Internet: http://www.manitowoc.com Direct Dial: 920-652-1720 Direct Dial: 920-652-1713
Email: carl.laurino@manitowoc.com Email: steve.khail@manitowoc.com

NEWS for Immediate Release

THE MANITOWOC COMPANY, INC. HAS REVISED ITS OFFER TO ACQUIRE
ENODIS PLC FOR $2.4 BILLION

Manitowoc, Wis. – May 19, 2008 – The Manitowoc Company, Inc. (NYSE: MTW) announced today that it has increased its offer for Enodis (LSE: ENO) in a transaction valued at approximately $2.4 billion, including the assumption of Enodis’ net debt (approximately $245 million as of March 29, 2008). Following the offer announced by Illinois Tool Works Inc. (NYSE: ITW) on May 8, 2008, Manitowoc has actively considered its options and has today increased its original offer announced on April 14, 2008. The increased offer provides for a cash payment of 294 pence per Enodis share. In addition, in advance of the closing of the transaction, Enodis intends to pay a dividend of 2 pence per Enodis share in lieu of an interim dividend in respect of the financial year ending September 30, 2008.

The increased offer is to be implemented by way of a court-sanctioned scheme of arrangement under the laws of the U.K. and is expected to close in the second half of 2008. The transaction is subject to court approval in the U.K., the approval of Enodis shareholders, as well as regulatory approvals in various jurisdictions and other conditions outlined in Manitowoc’s original offer.

Manitowoc encourages the Enodis directors to recommend unanimously that Enodis shareholders vote in favor of the resolutions to be proposed at the Court Meeting and the General Meeting.

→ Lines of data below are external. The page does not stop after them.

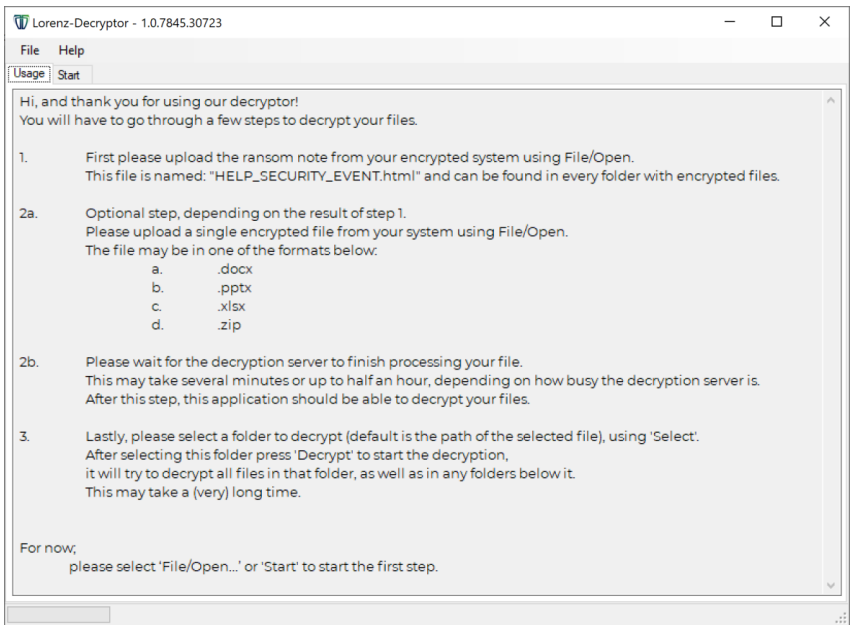855x625 pixels.
Task: Click the progress bar in the status bar
Action: tap(59, 614)
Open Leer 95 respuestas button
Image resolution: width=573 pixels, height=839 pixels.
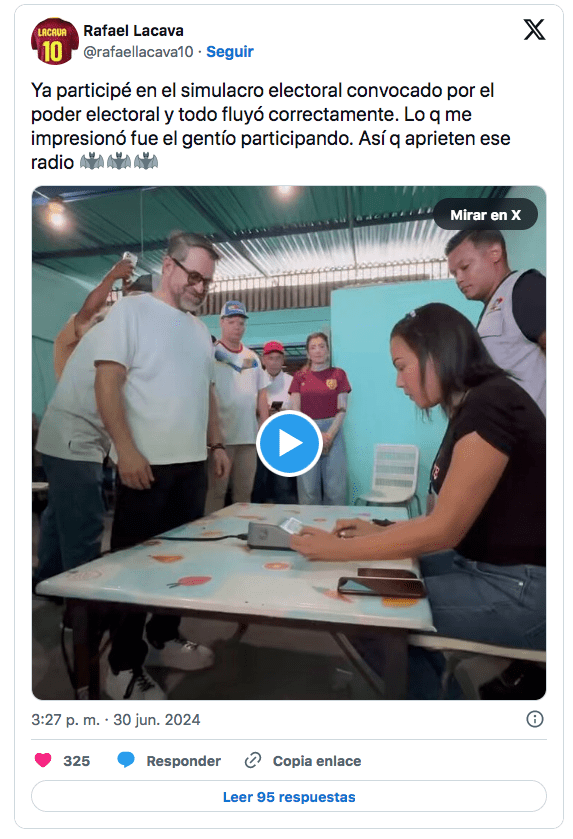289,797
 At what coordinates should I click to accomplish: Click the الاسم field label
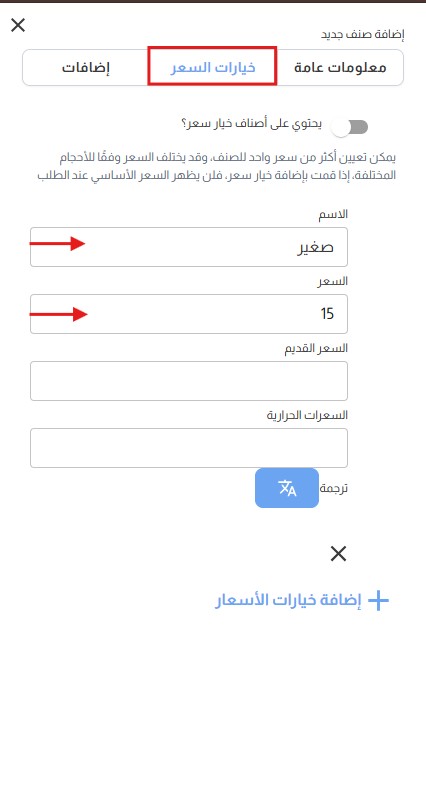click(335, 214)
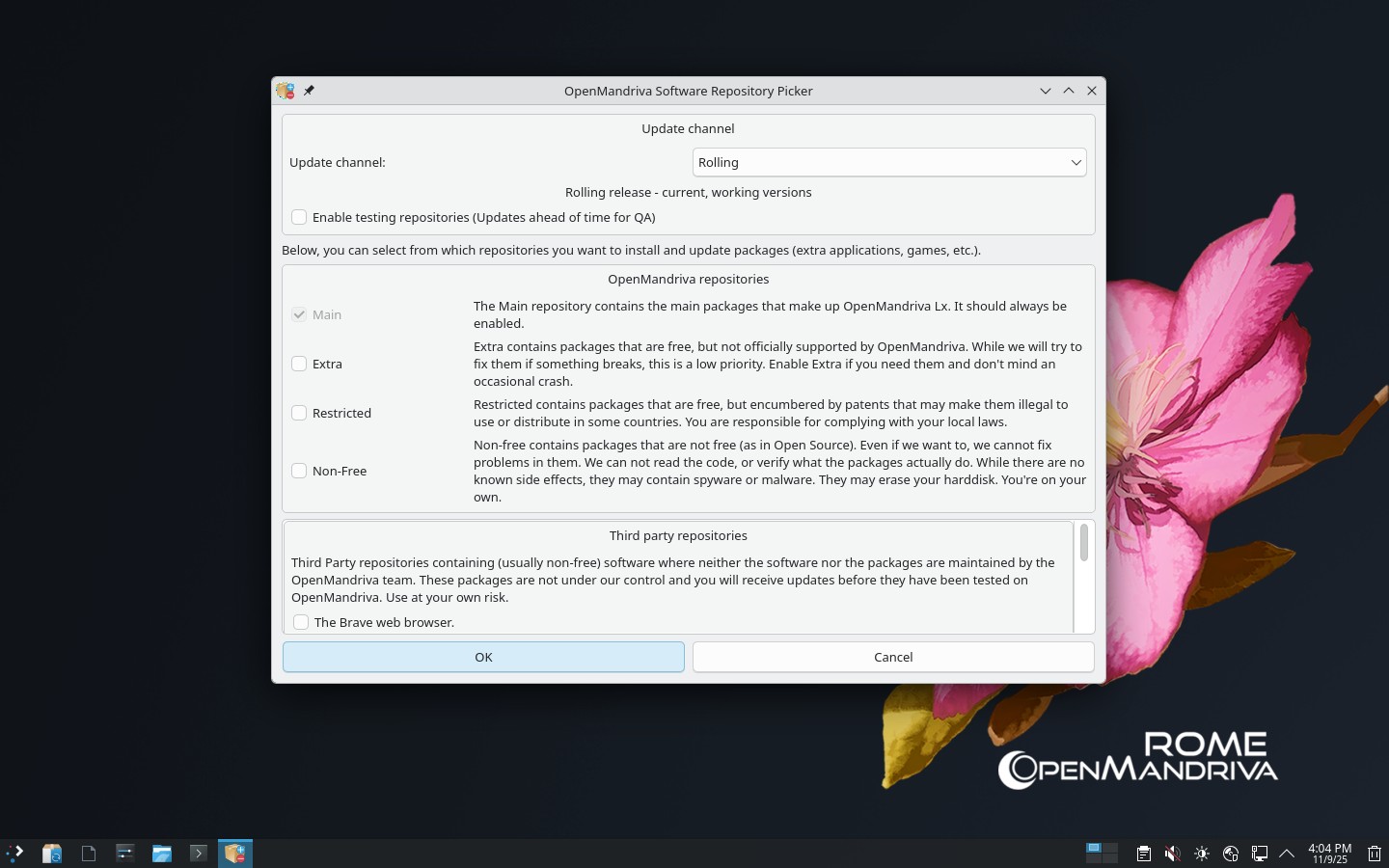1389x868 pixels.
Task: Open the application launcher on the taskbar
Action: (x=15, y=853)
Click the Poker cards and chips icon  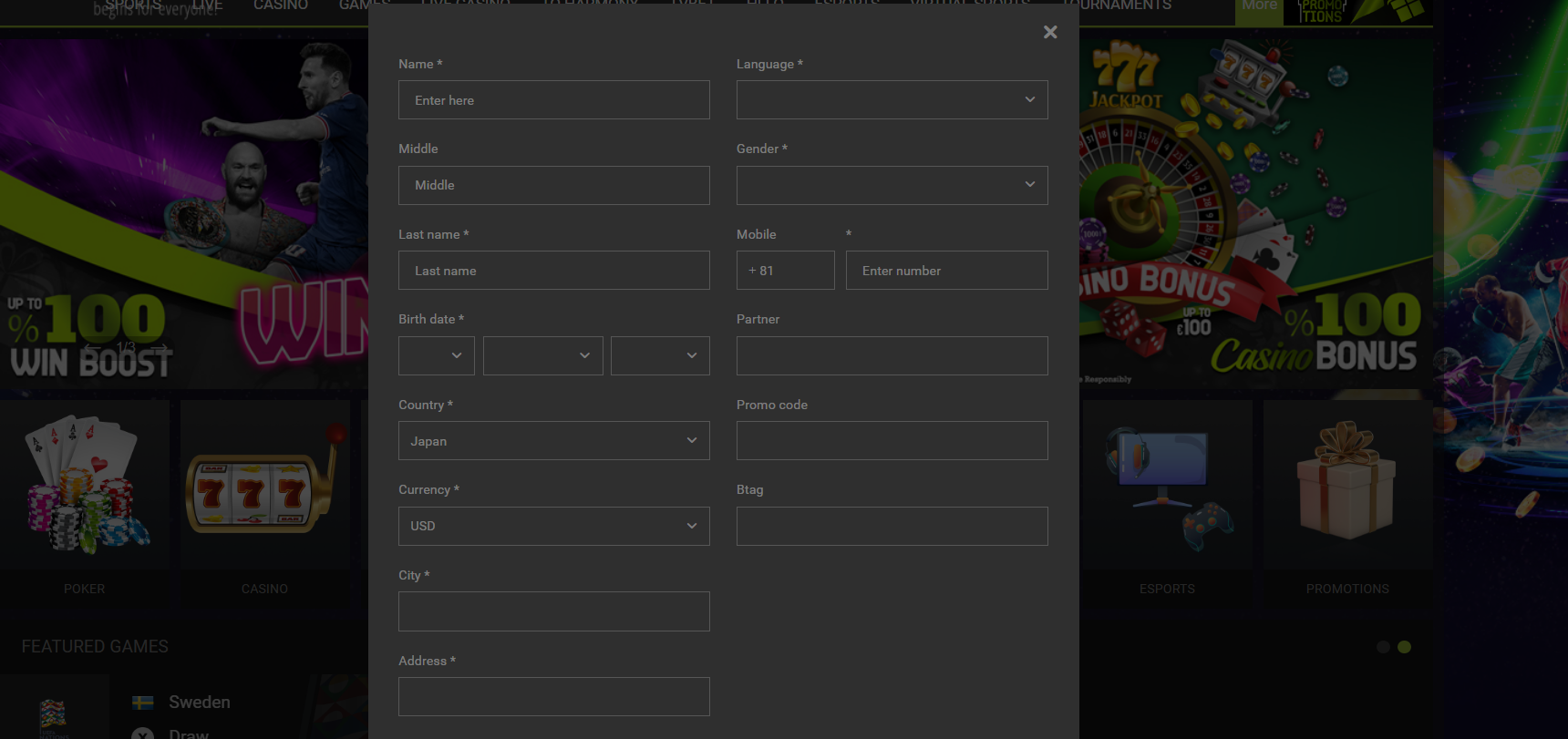pyautogui.click(x=85, y=485)
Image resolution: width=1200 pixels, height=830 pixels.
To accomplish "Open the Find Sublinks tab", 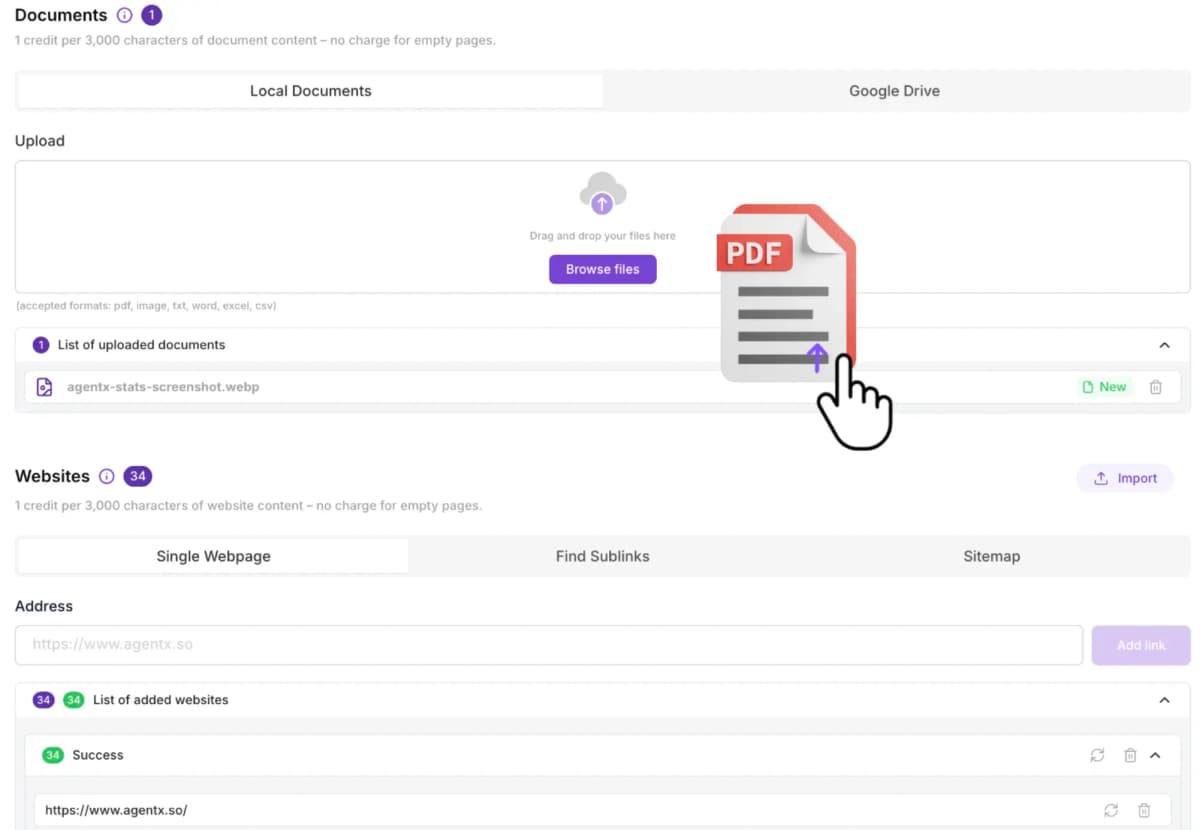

Glen E. Tellock, Manitowoc president and chief executive officer, said: “Following the current recommended bid for Enodis announced on May 8, 2008, we reconsidered our options carefully and reaffirmed that there is significant strategic merit in bringing these two strong organizations together. Our announcement today highlights that we are determined to bring to bear the many benefits we believe a combination will deliver.” Mr. Tellock added, “Our increased offer is at a 5.0 percent premium to ITW’s offer and a 63.7 percent premium to Enodis’ average closing price for the 12 months ending April 8, 2008. As such, we believe strongly that our revised offer represents superior value for Enodis’ shareholders. At the same time our revised offer still meets our financial objectives of being EPS accretive in two years and EVA positive in three years.”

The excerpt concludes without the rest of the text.